J.T. walked out onto the campus quadrangle and made his way to the front. Just as he arrived, a black limousine pulled up.

That must be my ride, J.T. thought, exactly three minutes before the designated pickup time. The car pulled into the circular driveway, the rear door stopping almost directly in front of him.

J.T. watched with curiosity as the driver stepped out, walked around the rear of the car towards him, paused about three feet from him, and assumed an almost militaristic position.

“Are you Mr. Richardson?” the driver asked, J.T. thought, in a way that wasn't quite professionally friendly, as if even he was shocked that J.T. was the one sent for by Mr. Belikoff.

“Yes,” J.T. answered, then watched as the driver grabbed the door handle, opened it, and gestured with his free hand for J.T. to enter the car. Again, the gesture had an odd something not quite professional, J.T. thought. He heard Lucy's admonition from earlier and let it go, probably overthinking things again. All in his head, right? Yet, he couldn't quite keep from thinking how maybe this particular brother had an issue of some kind with J.T.

As they drove out of Orleans and into Chakchiuma Parish, the sun now high, J.T.'s thoughts drifted towards his childhood. He remembered the last time he’d come this far south. He had come down this same highway with his father so many times in those days, on their way to meet up with his cousins to go fishing with them. He must have been fourteen or so. That was about twenty years ago.

Maybe, he speculated, it was time for him to reconnect with his cousins. Twenty years is a long time to stay out of touch like that, especially with first cousins that were like brothers and sisters. They used to have so much fun, he recalled. Too bad all that foolishness between his uncles and his father got in the way. He’s sure that if there had never been a fight among them, he would not have lost touch. To this day, J.T. still had no idea what the fight was all about. In those days, such things were adult matters. Children, even teenaged, almost grown children, J.T. recalled, weren't allowed to listen to grown folk talk. Those were some crazy old ways, all right. Some things, J.T. considered, do change for the better.
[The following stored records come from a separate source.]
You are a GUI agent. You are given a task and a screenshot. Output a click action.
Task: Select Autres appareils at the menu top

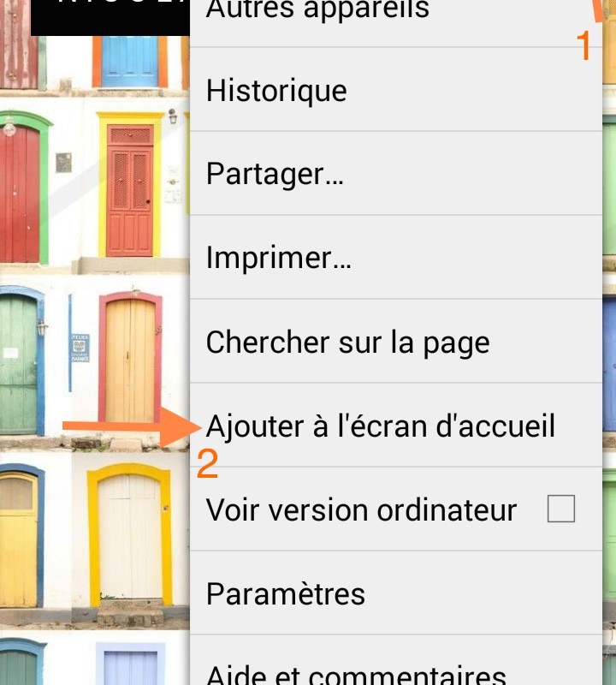(x=396, y=23)

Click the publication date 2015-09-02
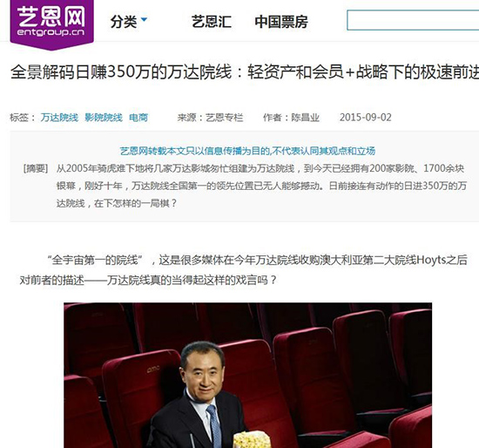click(x=366, y=118)
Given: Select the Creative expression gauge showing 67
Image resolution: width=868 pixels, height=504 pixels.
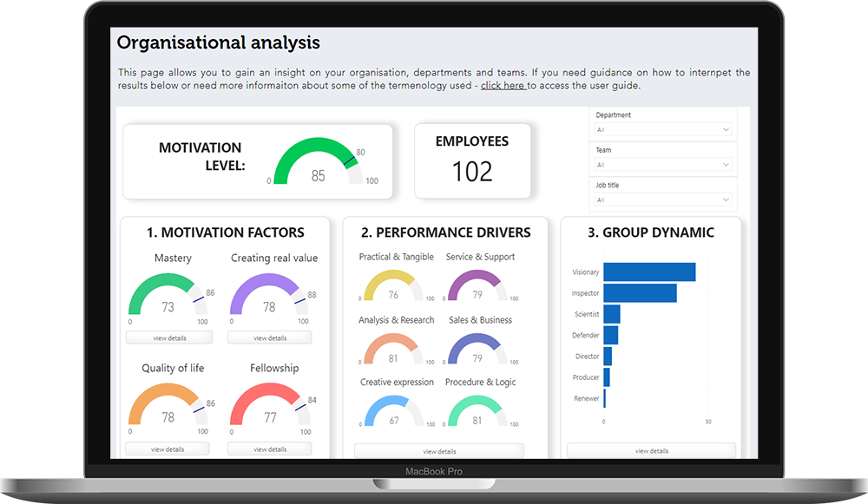Looking at the screenshot, I should click(395, 409).
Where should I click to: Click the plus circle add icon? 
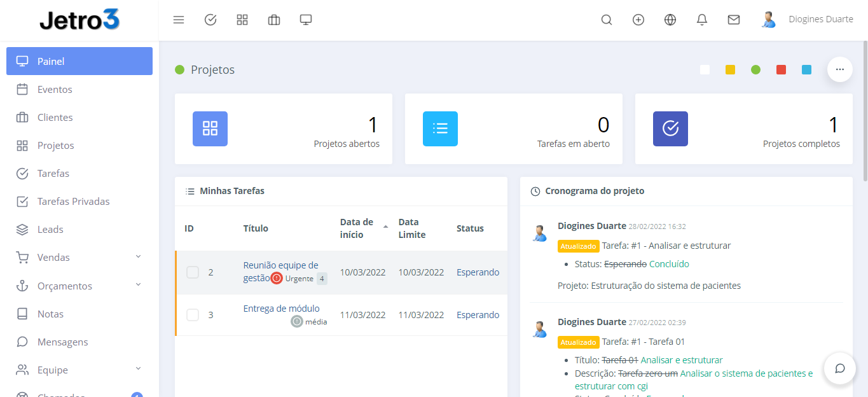click(x=638, y=20)
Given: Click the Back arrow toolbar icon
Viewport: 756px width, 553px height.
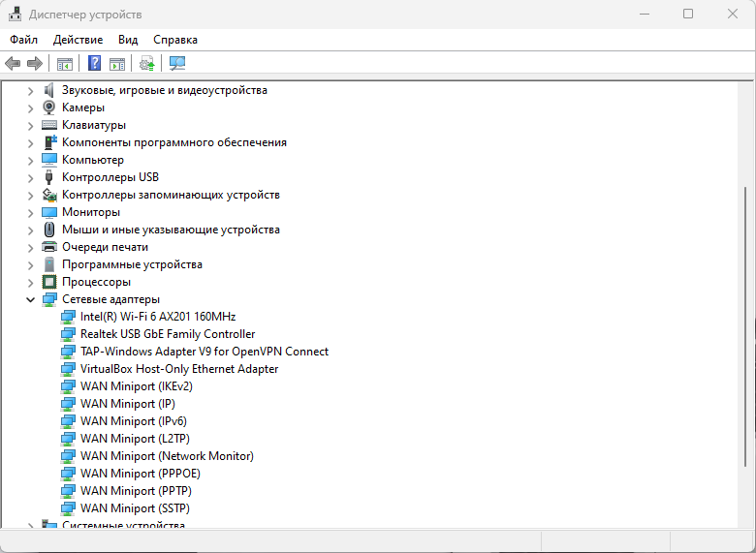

He wondered if they still lived in the same neighborhoods or if they were somewhere else in New Domangue. Now that he was in the area, J.T.'s nostalgia overflowed, memories emerging as if they had been held back without his knowledge. Then again, he thought, those same memories were connected to his father's subsequent misery, the sadness he carried until his death. Maybe that had something to do with the long emptiness in his own remembering, he thought.

Maybe, just maybe, J.T. thought, this was a sign. The fact that he, and not anyone else, not even the president, was being sent down to meet with Mr. Belikoff, maybe that had something to do with him. Did it signify something in his personal life? Why not? J.T. didn't believe in coincidences, after all. Maybe this meeting with Mr. Belikoff wasn’t J.T.'s real purpose for returning to Chakchiuma Parish, he thought. Maybe it was just a mechanism for getting him back here so he could experience something else taking shape he had yet to decipher.

J.T. lost himself in his speculations, following different avenues of thought randomly, vaguely, while the scenery outside changed. Suburban subdivisions, some new, which J.T. couldn't place in his memory, gave way to chemical plants, which gave way to open land and grazing cows, which in turn gave way to forested areas, thick with underbrush and filled with cypress and live oak. The car turned into one of these pockets of foliage, which caught J.T.'s attention. It seemed to him at first they were entering into an impenetrable wall of brush, but it had a single-lane opening, just wide enough for one vehicle to fit, the ground mostly gravel and dirt with grass in the space between the tire tracks.

“Where are we?” J.T. asked, feeling slightly anxious about being in a car taking him towards an unknown destination, a car which now sped down a road barely wide enough for a large, modern vehicle, engulfed in brush and tree limbs slapping and striking its side panels.

The driver either ignored J.T. or didn't hear him. J.T. wasn't sure which. He hoped he wasn't being ignored; feeling again there was something about the driver's attitude not sitting well with J.T. Not long after, the car emerged onto an expansive, circular gravel drive fronting a three-storied plantation-styled antebellum home. It was an imposing building, clad in white, with balconies wrapped around both the second and third levels. Meticulous landscaping surrounded the home, as if it were some sort of dress that fell from the eaves.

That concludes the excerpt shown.